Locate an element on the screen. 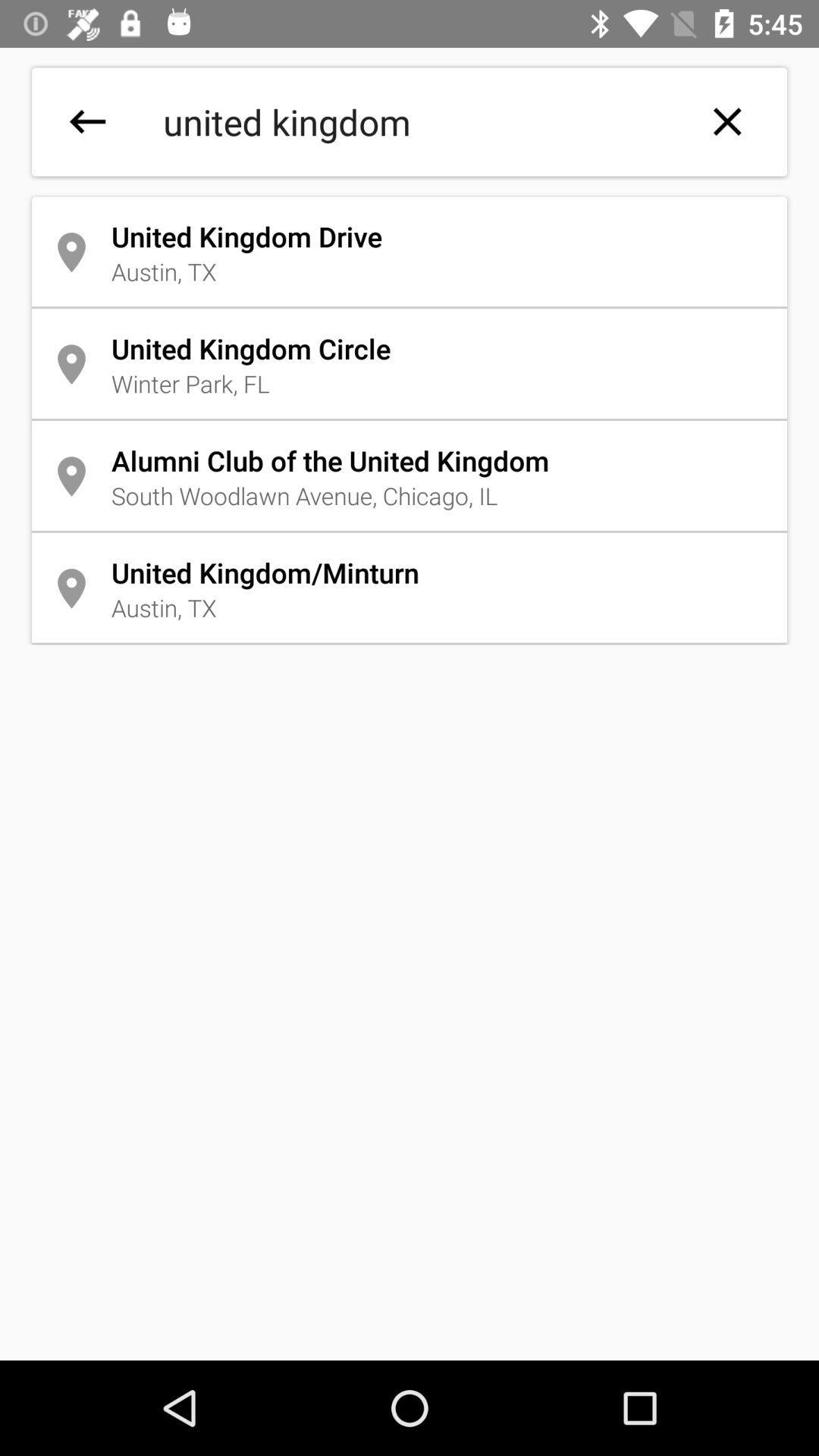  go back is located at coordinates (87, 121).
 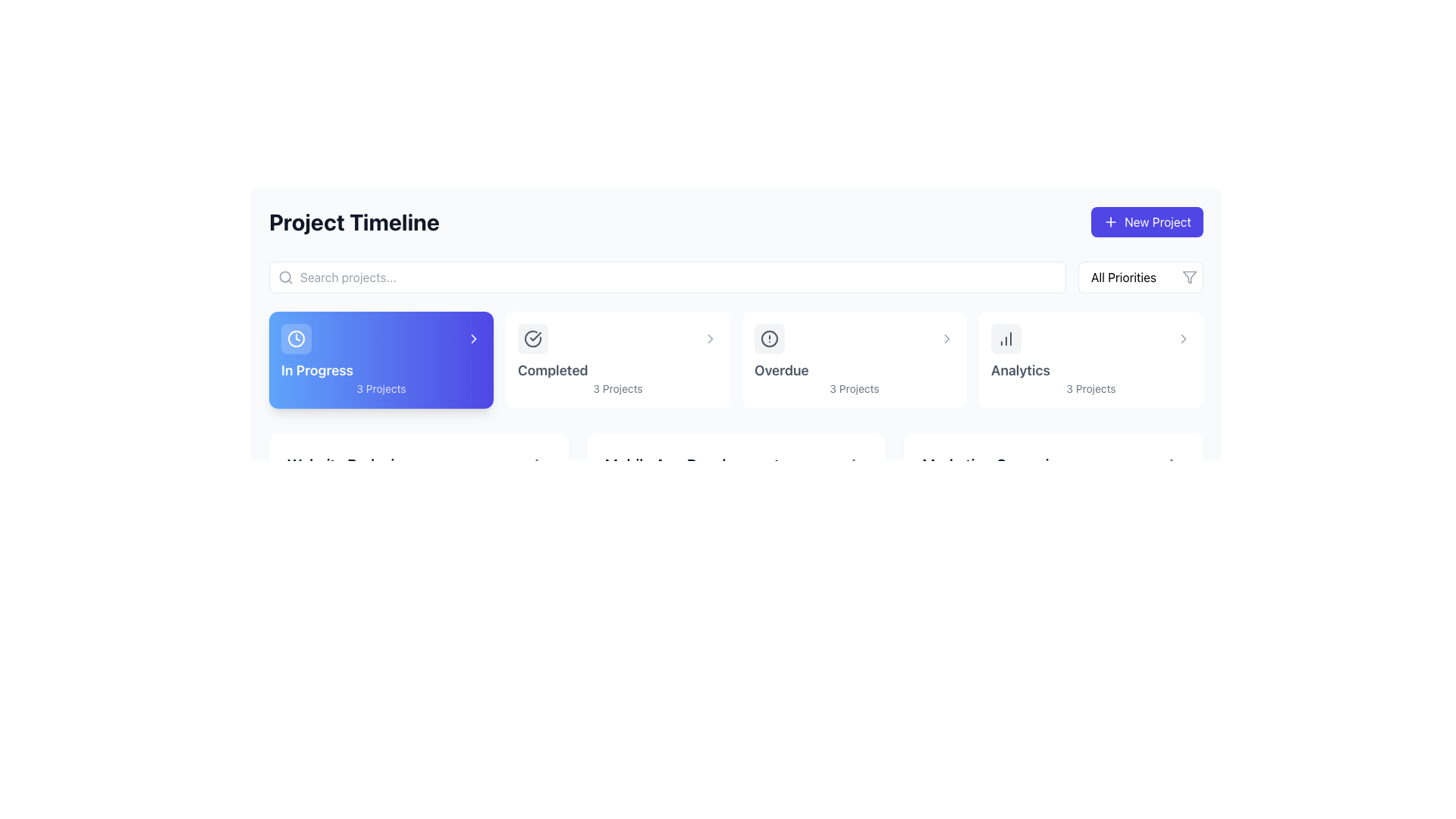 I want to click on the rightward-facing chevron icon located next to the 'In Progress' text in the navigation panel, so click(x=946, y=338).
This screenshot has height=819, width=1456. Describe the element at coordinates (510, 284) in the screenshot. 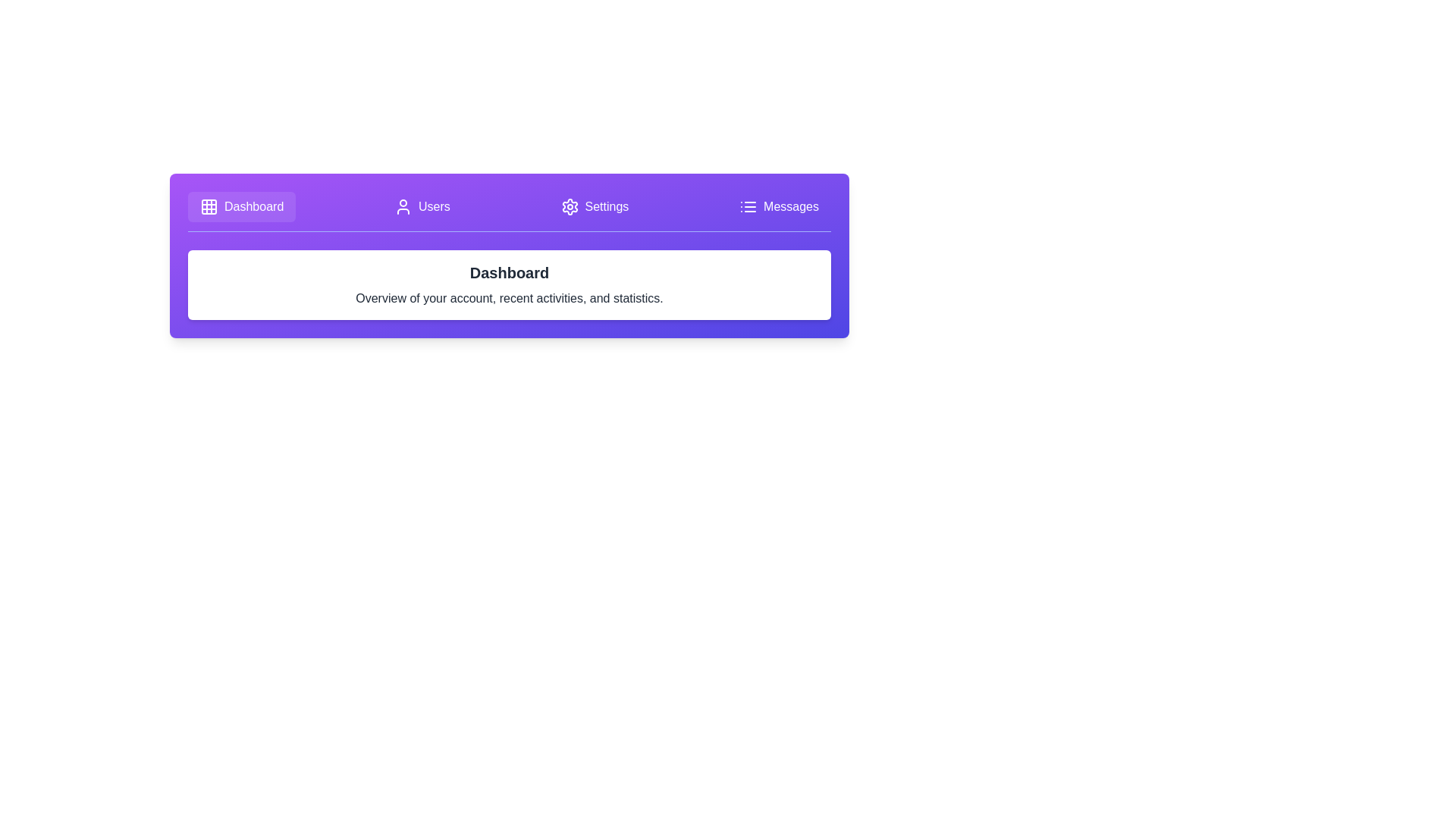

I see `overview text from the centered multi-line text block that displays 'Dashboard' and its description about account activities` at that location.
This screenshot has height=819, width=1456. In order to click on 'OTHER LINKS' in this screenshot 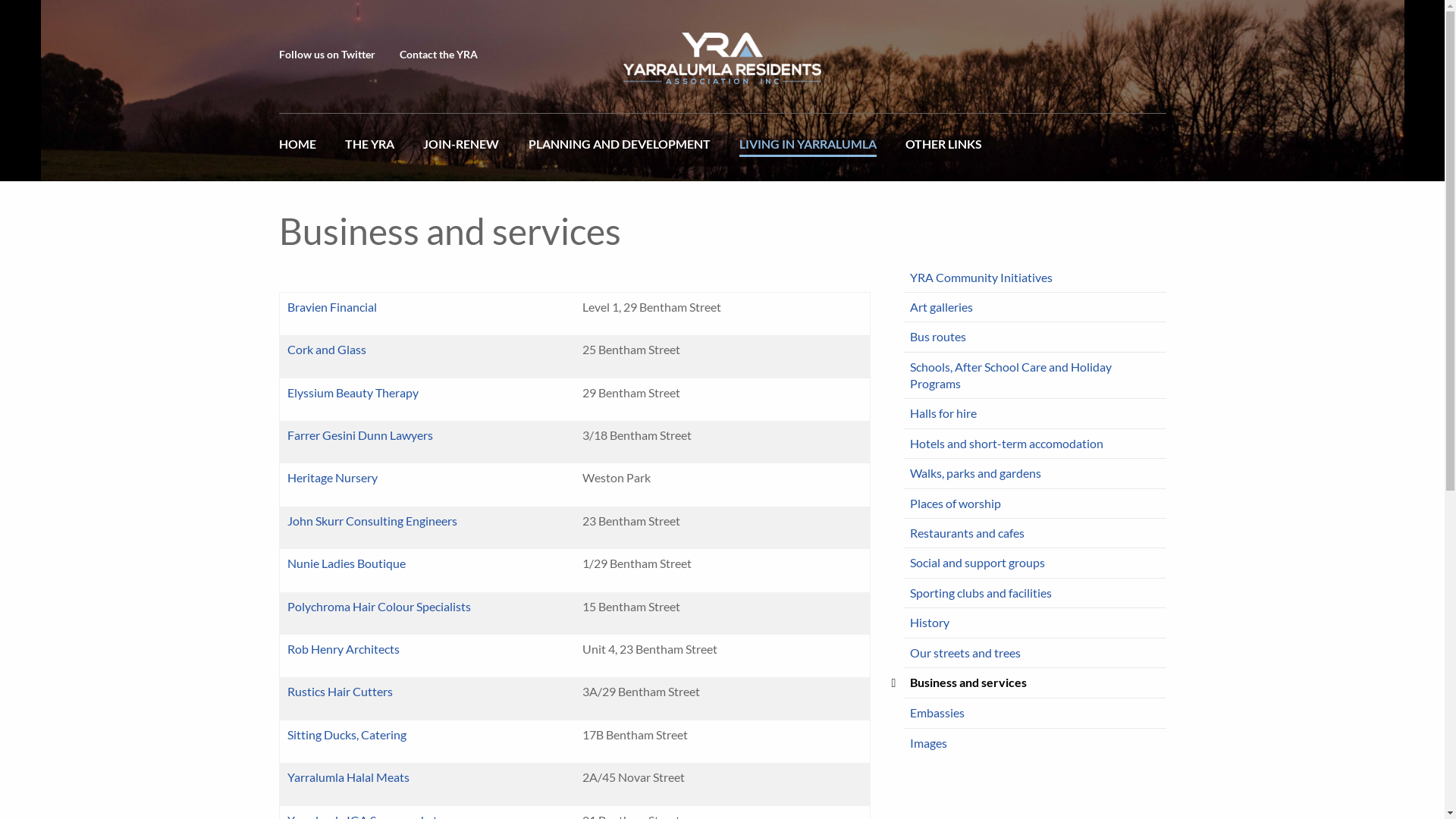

____

- _REQUIREMENT_
Reproduce the listing verbatim, beginning with the line that contains "This screenshot has height=819, width=1456. Describe" and continuing through to the end of the listing, leaving out the pictures.

- _OUTPUT OF THE TASK_
This screenshot has height=819, width=1456. Describe the element at coordinates (510, 284) in the screenshot. 

I see `overview text from the centered multi-line text block that displays 'Dashboard' and its description about account activities` at that location.
This screenshot has height=819, width=1456. In order to click on 'OTHER LINKS' in this screenshot 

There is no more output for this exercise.